Warren Buffet advises the investor: be greedy when you feel fearful and be fearful when you feel greedy. (The original quote is not his but of his former teacher, the great Benjamin Graham). Well, lately fear is what I feel when I cross the street and in front of me I spot a Toyota car.
Just a few days ago, I was walking Paris downtown. I had just watched Toyota's president publicly apologize over the unintentional acceleration of Toyota vehicles. Then I had this irrational reaction: Seeing a Toyota before me, I grabbed my companion by the arm. And told her very seriously: Never ever cross in front of a Toyota. Fear? - Clearly. Then, according to Buffett, Is it time to buy or sell?
Time to buy or to sell?
Fig.1 Toyota, Honda show lapses with a strong negative correlation with the evolution of price of Brent crude oil. Source: Google Finance, J. Rifkin.
The Recall Gap
If we compare the historical evolution of Toyota versus Honda, (its most similar competitor product mix), we see that both shares have always shown a great coupling. However, since 2009 we see how Honda de-couples from its arch-rival. In just one year, the gap with Honda reaches -75%. Is this Recall gap temporary and 100% attributable to the approximately 8Milion vehicles to be recalled for free repairs, or conversely, will its effects persist over time?

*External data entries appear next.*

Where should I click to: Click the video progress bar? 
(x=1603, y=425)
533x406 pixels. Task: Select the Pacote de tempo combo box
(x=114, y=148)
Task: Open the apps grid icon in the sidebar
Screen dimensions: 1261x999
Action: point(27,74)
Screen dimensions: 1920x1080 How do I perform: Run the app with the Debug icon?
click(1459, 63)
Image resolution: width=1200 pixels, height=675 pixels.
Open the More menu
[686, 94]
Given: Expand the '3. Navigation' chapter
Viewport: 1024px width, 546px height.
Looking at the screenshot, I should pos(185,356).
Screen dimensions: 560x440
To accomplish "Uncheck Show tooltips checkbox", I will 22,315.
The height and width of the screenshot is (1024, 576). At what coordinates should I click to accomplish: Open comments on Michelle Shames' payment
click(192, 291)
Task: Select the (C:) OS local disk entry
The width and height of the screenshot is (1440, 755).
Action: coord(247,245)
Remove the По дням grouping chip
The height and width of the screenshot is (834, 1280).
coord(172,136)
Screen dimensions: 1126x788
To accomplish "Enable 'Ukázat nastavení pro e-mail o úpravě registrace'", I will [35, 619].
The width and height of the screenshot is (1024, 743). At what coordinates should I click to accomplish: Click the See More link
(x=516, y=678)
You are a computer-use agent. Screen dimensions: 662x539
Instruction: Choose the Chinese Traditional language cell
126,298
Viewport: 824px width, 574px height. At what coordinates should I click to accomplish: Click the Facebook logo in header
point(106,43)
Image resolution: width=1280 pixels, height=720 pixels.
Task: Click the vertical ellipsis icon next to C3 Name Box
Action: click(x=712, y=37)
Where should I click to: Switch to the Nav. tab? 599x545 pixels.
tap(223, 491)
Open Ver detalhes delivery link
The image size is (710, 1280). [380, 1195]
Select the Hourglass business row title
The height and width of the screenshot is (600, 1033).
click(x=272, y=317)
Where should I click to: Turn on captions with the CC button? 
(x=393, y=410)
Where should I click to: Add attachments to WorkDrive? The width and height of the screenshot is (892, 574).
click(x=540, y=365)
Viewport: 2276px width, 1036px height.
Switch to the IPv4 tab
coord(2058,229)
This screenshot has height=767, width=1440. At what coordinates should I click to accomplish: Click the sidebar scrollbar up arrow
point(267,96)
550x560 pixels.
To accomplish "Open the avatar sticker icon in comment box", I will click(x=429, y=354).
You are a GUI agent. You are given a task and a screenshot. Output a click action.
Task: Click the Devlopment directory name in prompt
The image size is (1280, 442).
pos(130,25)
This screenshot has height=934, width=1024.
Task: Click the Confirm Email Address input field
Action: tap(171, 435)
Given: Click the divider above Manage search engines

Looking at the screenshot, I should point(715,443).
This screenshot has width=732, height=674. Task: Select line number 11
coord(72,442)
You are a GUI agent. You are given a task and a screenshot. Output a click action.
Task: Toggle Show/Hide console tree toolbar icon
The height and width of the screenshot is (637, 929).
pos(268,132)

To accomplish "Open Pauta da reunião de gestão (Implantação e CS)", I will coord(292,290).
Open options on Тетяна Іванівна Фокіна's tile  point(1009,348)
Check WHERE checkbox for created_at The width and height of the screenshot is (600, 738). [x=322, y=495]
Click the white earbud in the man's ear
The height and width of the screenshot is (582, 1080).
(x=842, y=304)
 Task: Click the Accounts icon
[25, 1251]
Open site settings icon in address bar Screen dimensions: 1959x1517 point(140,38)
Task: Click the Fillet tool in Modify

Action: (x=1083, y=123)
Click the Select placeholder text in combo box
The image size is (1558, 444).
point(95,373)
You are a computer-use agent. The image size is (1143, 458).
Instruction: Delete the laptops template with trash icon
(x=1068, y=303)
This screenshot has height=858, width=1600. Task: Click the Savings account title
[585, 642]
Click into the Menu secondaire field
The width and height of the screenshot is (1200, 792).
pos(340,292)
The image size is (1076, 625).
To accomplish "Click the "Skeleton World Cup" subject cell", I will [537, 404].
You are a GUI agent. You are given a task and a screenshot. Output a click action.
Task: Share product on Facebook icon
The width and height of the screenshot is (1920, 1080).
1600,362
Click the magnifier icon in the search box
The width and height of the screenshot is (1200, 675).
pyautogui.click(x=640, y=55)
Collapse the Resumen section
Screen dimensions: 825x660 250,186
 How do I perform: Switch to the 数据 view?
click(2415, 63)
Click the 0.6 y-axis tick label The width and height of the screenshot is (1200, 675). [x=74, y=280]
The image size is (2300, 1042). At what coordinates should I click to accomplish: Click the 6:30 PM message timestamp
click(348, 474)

Fig.2 Ford took 7 years to recover from Ford Explorer scandal (+250 deaths). Mitsubishi Motors never recovered (+56.000 hidden incidents). Source: Source: Google Finance.
What would Buffett do?
Looking back in history we see that there have been companies that have faced situations similar to those of Toyota. For example, only 8 years ago, Ford Motor Co. had to deal with approximately 250 fatalities caused by Ford Explorer. The cause: the Explorer series tires were too soft for use on the highway at high speed and fatally disintegrated. The value of Ford fell and only recovered years later. Another firm that suffered similar problems to Toyota was Mitsubishi Motors (MMC). MMC hid and destroyed thousands of customer complaints, (over 56,000), who reported mechanical problems of Mitsubishi cars. This action of systematic cover-up car defects began in the 80s and ended in 2004 with police investigations, resignation of directors, several people dead, (including children), and excision of the truck and bus division from MMC. The company's reputation is still low in Japan. The value of Mitsubishi has never recovered to date.
Clearly, culturally something has gone wrong with Toyota. The question now is, will it recover in a Ford-like fashion, or will it follow the Mitsubishi track?